## Task prompt
The answer should be each line of the records that contains the word "with"; please copy them all.

* * * * *

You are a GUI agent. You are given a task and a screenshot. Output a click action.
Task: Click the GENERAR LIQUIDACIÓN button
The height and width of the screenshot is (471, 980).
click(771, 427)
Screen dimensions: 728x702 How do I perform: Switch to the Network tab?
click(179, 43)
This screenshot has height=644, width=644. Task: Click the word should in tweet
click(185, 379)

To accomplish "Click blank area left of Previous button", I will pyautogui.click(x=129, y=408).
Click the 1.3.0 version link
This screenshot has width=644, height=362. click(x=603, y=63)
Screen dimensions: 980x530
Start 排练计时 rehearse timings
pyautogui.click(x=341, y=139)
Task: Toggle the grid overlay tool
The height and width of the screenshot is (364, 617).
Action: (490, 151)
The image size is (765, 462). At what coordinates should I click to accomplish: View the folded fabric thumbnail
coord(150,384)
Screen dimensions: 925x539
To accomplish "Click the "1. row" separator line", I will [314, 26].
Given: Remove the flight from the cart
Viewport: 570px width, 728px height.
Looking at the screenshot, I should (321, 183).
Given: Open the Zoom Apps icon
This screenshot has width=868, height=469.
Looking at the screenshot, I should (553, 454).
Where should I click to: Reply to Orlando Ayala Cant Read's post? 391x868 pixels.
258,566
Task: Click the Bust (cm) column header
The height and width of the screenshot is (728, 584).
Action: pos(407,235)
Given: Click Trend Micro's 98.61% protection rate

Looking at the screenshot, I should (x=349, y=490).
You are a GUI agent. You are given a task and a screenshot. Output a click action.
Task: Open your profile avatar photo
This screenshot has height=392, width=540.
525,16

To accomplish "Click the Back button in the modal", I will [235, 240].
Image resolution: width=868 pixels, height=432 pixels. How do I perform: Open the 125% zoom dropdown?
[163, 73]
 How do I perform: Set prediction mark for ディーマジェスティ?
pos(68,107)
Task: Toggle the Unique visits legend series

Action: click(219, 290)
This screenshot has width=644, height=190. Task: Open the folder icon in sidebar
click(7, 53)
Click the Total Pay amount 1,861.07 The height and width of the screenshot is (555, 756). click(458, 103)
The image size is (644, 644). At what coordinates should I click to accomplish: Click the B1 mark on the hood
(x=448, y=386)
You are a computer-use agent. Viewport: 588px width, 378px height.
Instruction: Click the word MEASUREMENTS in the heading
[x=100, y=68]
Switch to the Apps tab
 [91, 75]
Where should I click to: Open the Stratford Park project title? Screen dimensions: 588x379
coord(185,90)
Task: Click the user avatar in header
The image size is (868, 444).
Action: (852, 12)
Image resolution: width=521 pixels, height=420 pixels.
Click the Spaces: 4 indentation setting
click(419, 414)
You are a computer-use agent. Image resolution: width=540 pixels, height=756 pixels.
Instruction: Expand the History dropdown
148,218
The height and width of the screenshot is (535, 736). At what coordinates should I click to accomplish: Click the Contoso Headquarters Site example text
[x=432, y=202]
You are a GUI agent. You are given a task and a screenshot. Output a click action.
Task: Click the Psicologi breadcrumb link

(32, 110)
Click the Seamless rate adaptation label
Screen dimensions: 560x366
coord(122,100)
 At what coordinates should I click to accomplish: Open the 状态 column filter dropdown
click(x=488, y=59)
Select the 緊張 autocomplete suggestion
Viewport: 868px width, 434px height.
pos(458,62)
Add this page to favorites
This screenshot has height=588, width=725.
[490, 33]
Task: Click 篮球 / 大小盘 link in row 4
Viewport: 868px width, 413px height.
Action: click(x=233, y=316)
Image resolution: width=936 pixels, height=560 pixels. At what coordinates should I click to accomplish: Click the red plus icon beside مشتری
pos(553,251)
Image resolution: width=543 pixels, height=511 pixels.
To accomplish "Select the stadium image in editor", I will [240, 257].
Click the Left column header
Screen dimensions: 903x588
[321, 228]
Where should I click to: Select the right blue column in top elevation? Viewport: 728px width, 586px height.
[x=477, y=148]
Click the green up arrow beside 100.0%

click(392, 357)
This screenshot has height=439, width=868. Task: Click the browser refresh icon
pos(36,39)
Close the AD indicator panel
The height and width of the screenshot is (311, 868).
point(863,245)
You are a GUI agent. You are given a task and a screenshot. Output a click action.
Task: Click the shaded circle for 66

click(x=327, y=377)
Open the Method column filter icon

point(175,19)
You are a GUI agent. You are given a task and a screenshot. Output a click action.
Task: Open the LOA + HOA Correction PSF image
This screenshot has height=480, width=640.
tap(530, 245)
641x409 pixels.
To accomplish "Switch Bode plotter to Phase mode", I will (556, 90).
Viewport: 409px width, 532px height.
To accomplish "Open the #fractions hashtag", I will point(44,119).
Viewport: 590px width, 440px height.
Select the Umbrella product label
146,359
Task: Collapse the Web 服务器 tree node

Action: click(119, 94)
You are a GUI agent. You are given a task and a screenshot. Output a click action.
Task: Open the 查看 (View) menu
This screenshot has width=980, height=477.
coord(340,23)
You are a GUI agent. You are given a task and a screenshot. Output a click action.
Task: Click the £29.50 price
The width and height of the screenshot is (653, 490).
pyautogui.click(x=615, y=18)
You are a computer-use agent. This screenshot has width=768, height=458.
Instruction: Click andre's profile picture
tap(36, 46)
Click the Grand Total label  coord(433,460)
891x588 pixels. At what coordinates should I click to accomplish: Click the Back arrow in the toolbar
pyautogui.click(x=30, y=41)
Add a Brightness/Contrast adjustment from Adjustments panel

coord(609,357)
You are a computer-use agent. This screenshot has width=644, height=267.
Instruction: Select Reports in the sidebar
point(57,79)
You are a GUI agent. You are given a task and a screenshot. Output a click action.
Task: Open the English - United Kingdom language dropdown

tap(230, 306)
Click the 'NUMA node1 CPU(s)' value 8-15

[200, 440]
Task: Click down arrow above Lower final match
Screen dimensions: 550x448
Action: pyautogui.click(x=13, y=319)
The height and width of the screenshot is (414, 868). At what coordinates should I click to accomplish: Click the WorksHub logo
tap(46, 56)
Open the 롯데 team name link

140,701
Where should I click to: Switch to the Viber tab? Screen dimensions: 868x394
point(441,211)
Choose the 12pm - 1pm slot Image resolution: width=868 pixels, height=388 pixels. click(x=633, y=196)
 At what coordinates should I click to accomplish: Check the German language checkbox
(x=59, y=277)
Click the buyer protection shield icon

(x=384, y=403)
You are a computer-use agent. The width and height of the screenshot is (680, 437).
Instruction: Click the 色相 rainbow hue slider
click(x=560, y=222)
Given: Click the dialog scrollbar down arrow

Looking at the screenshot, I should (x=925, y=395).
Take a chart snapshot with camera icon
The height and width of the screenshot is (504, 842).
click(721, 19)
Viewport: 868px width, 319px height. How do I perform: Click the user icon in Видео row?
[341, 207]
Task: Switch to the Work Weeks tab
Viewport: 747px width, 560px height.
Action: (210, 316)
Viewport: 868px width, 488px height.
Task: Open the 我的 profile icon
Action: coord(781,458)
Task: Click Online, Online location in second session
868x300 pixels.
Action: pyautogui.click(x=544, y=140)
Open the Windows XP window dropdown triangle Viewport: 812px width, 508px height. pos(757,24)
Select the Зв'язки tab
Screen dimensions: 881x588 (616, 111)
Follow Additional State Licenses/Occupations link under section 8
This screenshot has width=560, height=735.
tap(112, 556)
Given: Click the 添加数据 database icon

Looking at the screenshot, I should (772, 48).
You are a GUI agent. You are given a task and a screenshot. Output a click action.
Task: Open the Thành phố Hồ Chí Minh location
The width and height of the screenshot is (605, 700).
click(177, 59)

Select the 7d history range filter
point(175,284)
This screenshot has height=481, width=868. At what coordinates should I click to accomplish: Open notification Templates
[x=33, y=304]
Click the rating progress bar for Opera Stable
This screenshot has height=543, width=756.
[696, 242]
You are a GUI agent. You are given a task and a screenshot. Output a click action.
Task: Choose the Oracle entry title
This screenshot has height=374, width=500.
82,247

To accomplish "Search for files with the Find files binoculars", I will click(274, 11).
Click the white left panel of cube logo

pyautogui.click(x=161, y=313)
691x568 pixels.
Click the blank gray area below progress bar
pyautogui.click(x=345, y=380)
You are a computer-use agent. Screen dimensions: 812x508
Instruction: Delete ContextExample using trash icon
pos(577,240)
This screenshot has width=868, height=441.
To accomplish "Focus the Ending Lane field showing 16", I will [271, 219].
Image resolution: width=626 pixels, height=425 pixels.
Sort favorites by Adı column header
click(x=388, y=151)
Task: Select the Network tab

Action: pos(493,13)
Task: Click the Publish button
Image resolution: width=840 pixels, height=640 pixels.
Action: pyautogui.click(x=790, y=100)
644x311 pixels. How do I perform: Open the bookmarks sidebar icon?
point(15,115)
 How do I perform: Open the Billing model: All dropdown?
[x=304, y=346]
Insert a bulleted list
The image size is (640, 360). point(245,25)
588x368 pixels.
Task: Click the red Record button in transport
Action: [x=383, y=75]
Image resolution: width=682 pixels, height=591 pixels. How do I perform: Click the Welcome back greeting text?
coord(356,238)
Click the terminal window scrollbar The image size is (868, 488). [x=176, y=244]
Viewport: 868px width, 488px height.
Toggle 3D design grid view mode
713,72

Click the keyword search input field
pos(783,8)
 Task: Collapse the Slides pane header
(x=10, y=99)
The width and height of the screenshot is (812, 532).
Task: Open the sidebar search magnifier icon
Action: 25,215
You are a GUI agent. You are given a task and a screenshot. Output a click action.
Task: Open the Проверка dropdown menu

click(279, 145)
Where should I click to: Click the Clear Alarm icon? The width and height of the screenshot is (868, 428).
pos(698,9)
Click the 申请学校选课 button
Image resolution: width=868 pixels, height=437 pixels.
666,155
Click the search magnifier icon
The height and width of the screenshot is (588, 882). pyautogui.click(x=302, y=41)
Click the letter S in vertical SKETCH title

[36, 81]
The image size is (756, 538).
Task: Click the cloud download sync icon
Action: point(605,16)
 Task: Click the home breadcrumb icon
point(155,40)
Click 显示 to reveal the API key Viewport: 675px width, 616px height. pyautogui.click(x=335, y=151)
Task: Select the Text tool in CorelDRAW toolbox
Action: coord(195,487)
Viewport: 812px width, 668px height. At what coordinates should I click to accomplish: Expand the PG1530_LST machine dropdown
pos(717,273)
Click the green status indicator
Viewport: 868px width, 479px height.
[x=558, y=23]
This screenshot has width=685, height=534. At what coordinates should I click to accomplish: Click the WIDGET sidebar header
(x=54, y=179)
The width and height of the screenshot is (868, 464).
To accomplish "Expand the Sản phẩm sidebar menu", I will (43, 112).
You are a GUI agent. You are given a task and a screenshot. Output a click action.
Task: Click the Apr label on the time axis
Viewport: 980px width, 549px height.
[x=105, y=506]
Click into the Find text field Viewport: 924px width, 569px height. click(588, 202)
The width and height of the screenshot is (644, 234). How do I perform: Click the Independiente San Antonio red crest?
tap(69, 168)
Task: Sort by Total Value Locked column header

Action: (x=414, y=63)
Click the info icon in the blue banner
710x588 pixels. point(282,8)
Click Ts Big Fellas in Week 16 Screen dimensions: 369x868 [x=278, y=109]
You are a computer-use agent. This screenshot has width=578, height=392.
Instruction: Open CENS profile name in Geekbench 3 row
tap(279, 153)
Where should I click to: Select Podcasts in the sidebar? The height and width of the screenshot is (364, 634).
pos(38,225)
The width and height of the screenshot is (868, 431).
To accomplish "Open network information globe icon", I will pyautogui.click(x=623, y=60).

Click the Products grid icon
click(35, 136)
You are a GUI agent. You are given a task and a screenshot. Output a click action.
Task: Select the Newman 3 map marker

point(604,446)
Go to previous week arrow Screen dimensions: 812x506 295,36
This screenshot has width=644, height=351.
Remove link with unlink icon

* * * * *

## The answer
Take a chart snapshot with camera icon
To accomplish "Search for files with the Find files binoculars", I will click(274, 11).
Remove link with unlink icon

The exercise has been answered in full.